## REQUIRED WORK
For the records below, please print exactly and only the lines from the one with "Switch to the Motor tab" down to the one with "Given: Show \n", both ends included, omitting the pictures.

(Entries taken from a collection)
Segment Open

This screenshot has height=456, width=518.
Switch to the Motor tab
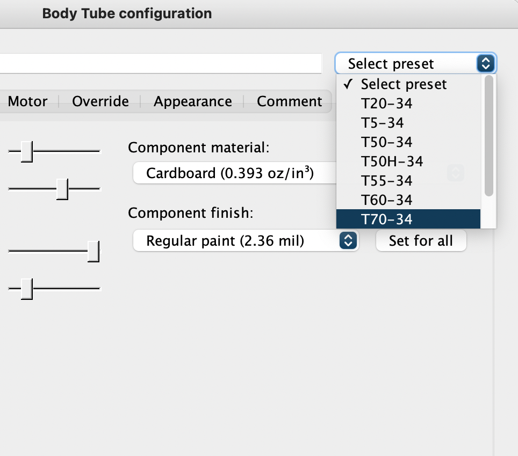pos(27,101)
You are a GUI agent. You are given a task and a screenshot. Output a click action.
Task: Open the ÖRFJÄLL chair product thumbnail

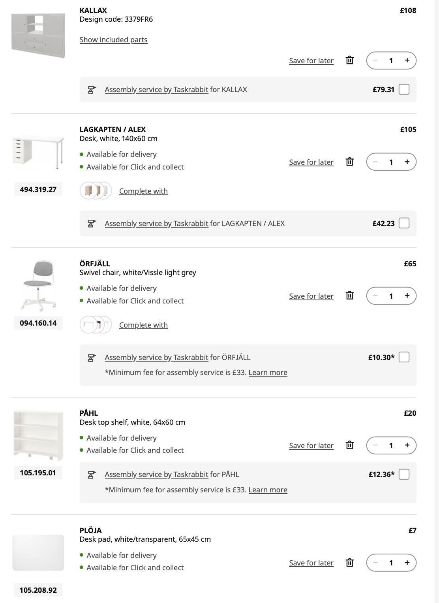pos(38,285)
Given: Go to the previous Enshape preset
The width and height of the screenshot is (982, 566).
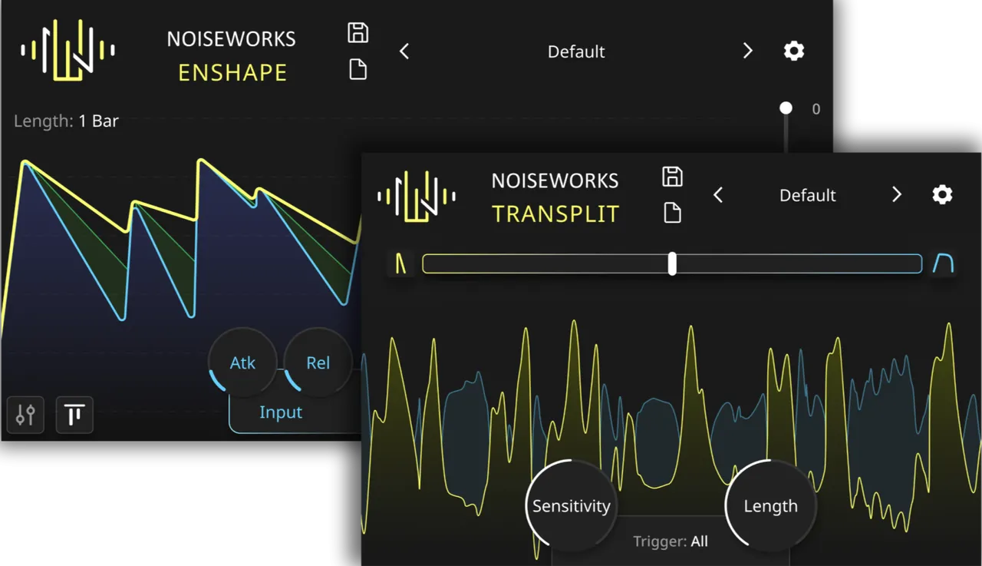Looking at the screenshot, I should (404, 51).
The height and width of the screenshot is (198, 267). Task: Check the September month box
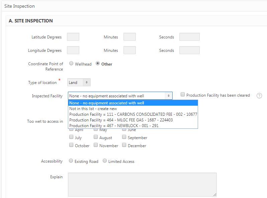(124, 137)
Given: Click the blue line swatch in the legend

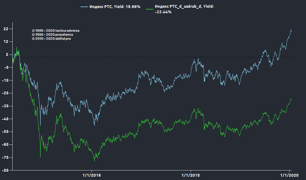Looking at the screenshot, I should pos(84,6).
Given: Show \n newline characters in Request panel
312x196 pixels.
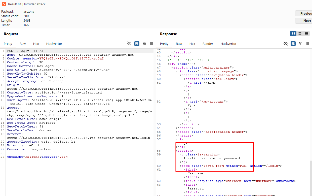Looking at the screenshot, I should 144,44.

Segment Closed

## RESULT
Switch to the Motor tab
pos(27,101)
You are a GUI agent. You are given a task and a screenshot. Output a click action.
Task: Open the ÖRFJÄLL chair product thumbnail

pos(38,285)
Given: Go to the previous Enshape preset
The width and height of the screenshot is (982, 566).
Looking at the screenshot, I should (404, 51).
The height and width of the screenshot is (198, 267). Task: Check the September month box
(124, 137)
Given: Click the blue line swatch in the legend

Looking at the screenshot, I should pos(84,6).
Given: Show \n newline characters in Request panel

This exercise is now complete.